O Itaú Unibanco anunciou, nesta sexta-feira (27), a liberação do informe de rendimentos referente ao ano-calendário de 2025. O documento, indispensável para o preenchimento correto da declaração, já está disponível de forma digital, dispensando os clientes da ida às agências.
O informe traz todos os valores recebidos ao longo do último ano, incluindo saldos em conta e rendimentos de aplicações financeiras. O acesso pode ser feito pelo aplicativo do banco ou pelo Internet Banking, o que agiliza a organização dos documentos e reduz o risco de inconsistências que podem levar o contribuinte à malha fina.

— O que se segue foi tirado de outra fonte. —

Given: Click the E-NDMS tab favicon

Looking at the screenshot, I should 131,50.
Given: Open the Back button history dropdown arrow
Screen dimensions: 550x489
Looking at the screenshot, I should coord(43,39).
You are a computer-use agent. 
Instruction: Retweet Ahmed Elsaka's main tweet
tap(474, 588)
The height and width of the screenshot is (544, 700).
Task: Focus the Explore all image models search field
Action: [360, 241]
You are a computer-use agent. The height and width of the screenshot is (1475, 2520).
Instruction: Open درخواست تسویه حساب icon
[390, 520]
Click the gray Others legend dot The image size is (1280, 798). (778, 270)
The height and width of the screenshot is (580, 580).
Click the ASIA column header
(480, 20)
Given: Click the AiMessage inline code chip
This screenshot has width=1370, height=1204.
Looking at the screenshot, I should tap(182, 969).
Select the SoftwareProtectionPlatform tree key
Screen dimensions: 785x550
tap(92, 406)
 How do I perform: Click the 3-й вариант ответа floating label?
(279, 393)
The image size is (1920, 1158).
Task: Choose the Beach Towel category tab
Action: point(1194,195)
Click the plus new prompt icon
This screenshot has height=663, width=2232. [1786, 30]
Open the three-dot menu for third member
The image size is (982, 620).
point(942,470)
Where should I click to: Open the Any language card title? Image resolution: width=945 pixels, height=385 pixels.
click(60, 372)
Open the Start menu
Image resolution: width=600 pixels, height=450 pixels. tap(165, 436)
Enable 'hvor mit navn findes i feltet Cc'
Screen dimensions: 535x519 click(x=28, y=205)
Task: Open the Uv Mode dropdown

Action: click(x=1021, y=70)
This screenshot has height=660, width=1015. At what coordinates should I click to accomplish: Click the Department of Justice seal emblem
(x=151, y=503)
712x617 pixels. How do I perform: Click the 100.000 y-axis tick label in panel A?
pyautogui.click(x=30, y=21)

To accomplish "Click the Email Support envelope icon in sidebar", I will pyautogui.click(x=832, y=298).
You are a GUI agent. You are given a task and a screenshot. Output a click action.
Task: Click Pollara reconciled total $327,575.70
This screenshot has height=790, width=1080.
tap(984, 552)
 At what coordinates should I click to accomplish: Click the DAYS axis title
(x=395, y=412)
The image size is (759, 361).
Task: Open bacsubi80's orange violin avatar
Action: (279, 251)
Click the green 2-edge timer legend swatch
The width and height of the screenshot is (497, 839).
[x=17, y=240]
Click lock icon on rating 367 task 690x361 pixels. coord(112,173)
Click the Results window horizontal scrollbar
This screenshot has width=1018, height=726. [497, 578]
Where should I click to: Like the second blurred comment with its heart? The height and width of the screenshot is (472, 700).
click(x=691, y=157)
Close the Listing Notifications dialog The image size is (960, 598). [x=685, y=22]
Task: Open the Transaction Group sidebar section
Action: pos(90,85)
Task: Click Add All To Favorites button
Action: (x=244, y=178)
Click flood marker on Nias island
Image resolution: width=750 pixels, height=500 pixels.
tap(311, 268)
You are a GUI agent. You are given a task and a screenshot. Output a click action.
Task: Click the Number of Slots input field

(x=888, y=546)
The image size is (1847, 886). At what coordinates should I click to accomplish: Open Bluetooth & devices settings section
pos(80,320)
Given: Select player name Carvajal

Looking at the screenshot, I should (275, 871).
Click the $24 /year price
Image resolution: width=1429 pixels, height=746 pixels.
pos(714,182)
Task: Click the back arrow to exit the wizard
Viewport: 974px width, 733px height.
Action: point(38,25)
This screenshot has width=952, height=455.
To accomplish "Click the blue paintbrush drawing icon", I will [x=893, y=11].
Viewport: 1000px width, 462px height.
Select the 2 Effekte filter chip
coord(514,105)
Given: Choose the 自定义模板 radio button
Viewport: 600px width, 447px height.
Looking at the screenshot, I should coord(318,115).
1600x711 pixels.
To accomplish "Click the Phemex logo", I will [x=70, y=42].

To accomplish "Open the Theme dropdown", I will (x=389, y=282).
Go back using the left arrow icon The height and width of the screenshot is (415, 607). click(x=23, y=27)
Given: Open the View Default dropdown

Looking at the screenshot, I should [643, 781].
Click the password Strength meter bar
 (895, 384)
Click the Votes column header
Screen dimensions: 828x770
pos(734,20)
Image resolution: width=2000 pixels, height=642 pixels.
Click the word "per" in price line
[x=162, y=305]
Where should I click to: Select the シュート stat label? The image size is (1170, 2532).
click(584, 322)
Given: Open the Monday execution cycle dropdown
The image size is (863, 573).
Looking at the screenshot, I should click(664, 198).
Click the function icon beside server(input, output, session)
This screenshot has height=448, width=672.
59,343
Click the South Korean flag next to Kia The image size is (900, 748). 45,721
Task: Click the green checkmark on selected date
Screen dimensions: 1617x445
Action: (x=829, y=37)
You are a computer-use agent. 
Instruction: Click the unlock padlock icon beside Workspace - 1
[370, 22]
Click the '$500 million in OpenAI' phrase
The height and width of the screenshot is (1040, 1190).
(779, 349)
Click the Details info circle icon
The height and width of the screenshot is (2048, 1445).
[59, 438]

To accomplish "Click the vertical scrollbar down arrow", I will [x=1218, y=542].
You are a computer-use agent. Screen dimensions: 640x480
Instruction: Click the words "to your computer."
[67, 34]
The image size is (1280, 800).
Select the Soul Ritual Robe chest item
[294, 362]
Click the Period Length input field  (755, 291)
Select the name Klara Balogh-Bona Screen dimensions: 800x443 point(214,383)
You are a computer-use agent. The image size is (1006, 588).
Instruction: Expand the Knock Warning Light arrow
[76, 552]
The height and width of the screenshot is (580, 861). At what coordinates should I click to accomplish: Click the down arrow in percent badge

As regras oficiais do Imposto de Renda 2026, como data de liberação do programa, limites de obrigatoriedade e prazo de entrega, serão anunciadas pela Receita Federal na primeira quinzena de março. No ano passado, o período de envio começou em 15 de março e terminou em 31 de maio.
Em 2025, a Receita recebeu 43.344.108 declarações dentro do prazo. Desse total, 50,3% foram enviadas por meio do modelo pré-preenchido, modalidade que facilita o preenchimento e garante prioridade no recebimento da restituição.
O limite de renda anual que obrigou a entrega da declaração no ano passado foi de R$ 33.888, considerando rendimentos como salário, férias, aposentadoria ou pensão por morte. O valor válido para 2026 ainda será confirmado pelo Fisco.
Multas e restrições para quem não declarar
Quem não envia a declaração dentro do prazo está sujeito a multa que pode chegar a 20% do imposto devido. Além disso, o CPF pode ficar com status de “pendente de regularização”, o que impede a realização de operações bancárias e outras transações financeiras.
Entre as principais mudanças implementadas no ano passado estiveram o aumento do limite de rendimentos tributáveis anuais que obrigam a declaração, de R$ 30.639,90 para R$ 33.888, e a elevação do teto de receita bruta para atividade rural, de R$ 153.999,50 para R$ 169.440.
Também passaram a ser obrigados a declarar contribuintes que atualizaram o valor de bens imóveis com recolhimento de ganho de capital diferenciado em dezembro de 2024, além de quem obteve rendimentos no exterior provenientes de aplicações financeiras, lucros ou dividendos.